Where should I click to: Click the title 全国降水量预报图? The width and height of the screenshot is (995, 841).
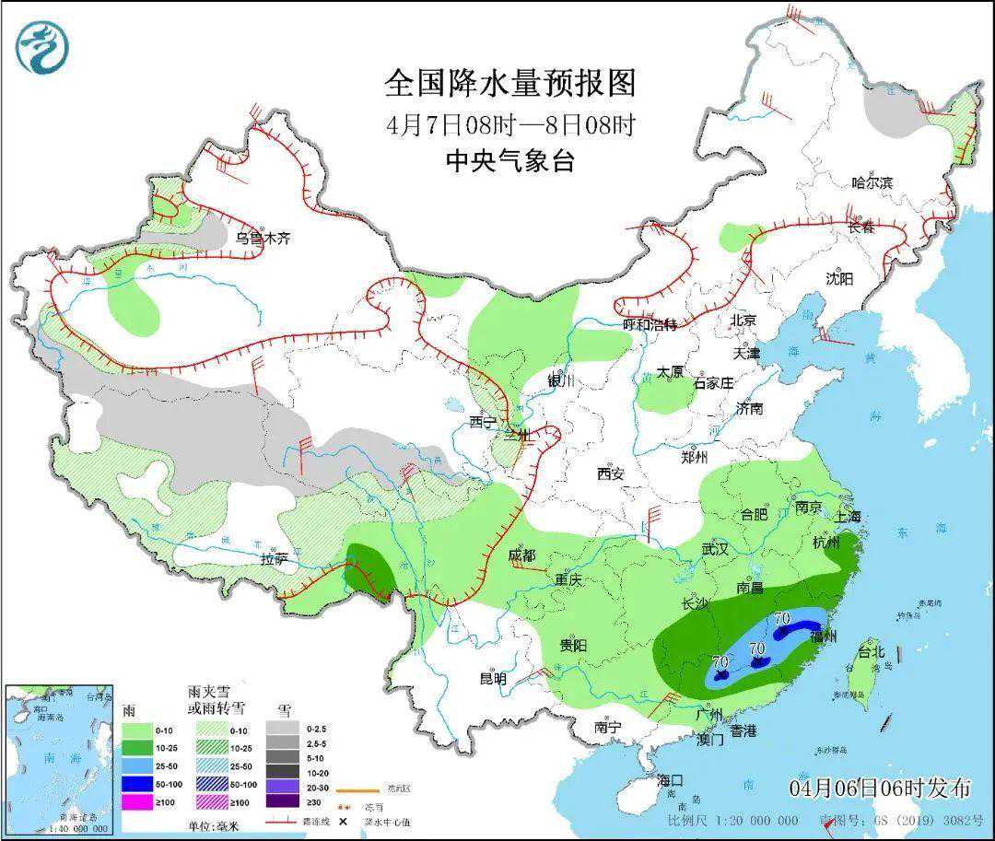510,84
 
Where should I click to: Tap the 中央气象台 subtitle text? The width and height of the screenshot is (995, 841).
510,162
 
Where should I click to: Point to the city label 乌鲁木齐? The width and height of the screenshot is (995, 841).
263,238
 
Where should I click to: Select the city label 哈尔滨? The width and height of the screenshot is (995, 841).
872,182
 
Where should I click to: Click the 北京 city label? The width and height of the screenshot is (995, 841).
743,321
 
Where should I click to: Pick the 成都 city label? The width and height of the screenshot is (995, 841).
521,555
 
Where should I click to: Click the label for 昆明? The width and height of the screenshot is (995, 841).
493,679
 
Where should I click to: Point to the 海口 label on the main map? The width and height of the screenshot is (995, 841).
671,780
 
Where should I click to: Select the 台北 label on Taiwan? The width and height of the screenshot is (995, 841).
871,652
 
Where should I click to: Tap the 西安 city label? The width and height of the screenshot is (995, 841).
610,473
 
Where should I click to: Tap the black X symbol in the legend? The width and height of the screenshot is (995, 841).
343,821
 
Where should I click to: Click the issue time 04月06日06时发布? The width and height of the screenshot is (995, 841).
879,788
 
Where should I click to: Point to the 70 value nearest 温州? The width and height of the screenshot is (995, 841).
783,617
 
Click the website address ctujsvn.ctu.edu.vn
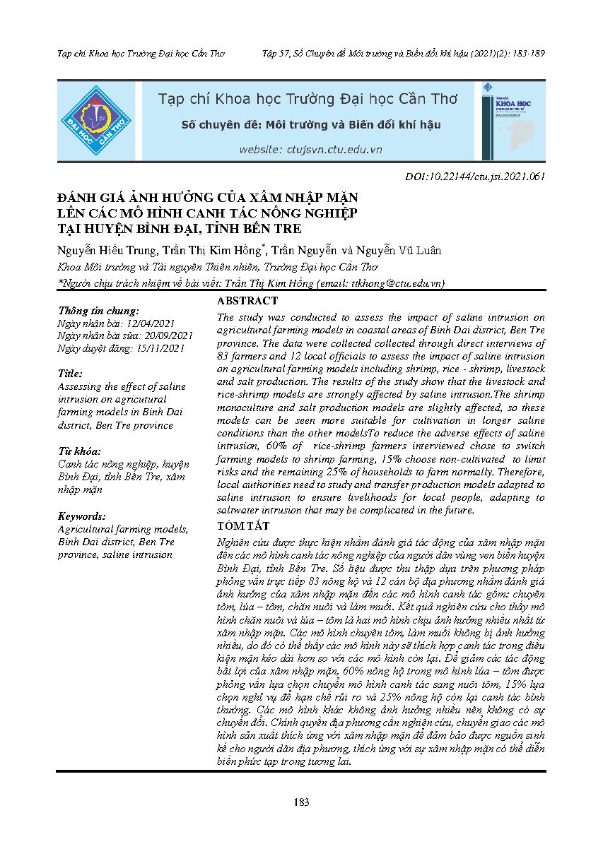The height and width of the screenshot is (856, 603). tap(310, 150)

===============

• [Given instruction] Pull out every line of the records that contains the string "Select" and copy each one in full. Case counts.

• [Exercise solution]
Where should I click to: Select the city label 哈尔滨? The width and height of the screenshot is (995, 841).
Where should I click to: Select the 台北 label on Taiwan? The width and height of the screenshot is (995, 841).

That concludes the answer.